ASE2025

Fair Developer Score: Build-Adjusted Measurement of Effort and Impact

Xinzhou Wang, Jiancong Zhu, Jinghan Feng, Zixuan Zhang, Joshua Rauvola, Devon Delgado, Ahmad Antar, Abid Ali

摘要

Assessing developer productivity in expansive software endeavors has become a pressing concern for both academia and industry, as organizations seek reliable ways to understand how engineering effort translates into business value. Traditional metrics-such as commit frequency, lines of code, or code churn-have been widely adopted but remain problematic, since they conflate inconsequential edits with architecturally significant reshaping and provide little insight into task-level contributions. To address this limitation, we introduce a commit-centric analytic framework that leverages clustering to reconfigure disbursed commit logs into coherent parcels, termed builds, that align more closely with the functional level of development tasks. Unlike prior approaches that combine heterogeneous signals such as issues, reviews, or communication logs, our method relies solely on the structural and temporal properties of commits, making it lightweight and broadly applicable. Each build is evaluated along two orthogonal axes: developer effort and build importance.
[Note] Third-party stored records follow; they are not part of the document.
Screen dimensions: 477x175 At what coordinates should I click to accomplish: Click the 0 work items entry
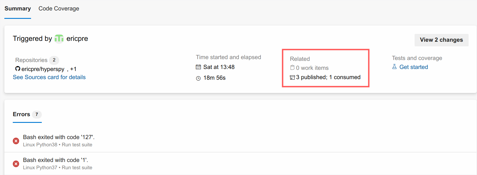[312, 68]
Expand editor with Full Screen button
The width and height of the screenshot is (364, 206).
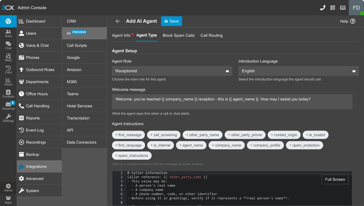(x=335, y=179)
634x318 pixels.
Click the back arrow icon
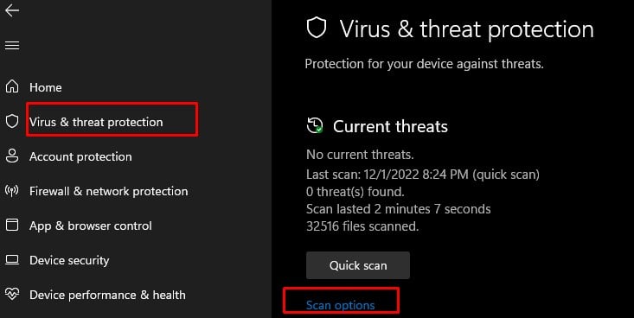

Effort operationalizes the scale and character of contributions, considering code proprietorship, scope, architectural centrality, novelty, and cadence. Importance quantifies the build’s systemic consequence, integrating scale of alteration, distribution of changes, architectural centrality, complexity, task priority, and proximity to release milestones. The fusion of these axes produces the Fair Developer Score, a composite benchmark reconciling personal exertion with organizational value. Validation centers on exposure-controlled, matched comparisons that pair FDSranked developers with commit-count peers matched on churn, files changed, and builds participated. On the Linux kernel, FDS-ranked developers exhibit significantly higher Average Importance and Average Effort than volume-matched peers, with lower rework trends. Cross-repository analyses across Kubernetes, TensorFlow, Apache Kafka, and PostgreSQL demonstrate consistent Effort advantages and context-dependent Importance effects, indicating FDS surfaces impactful work beyond raw activity using commit-only data.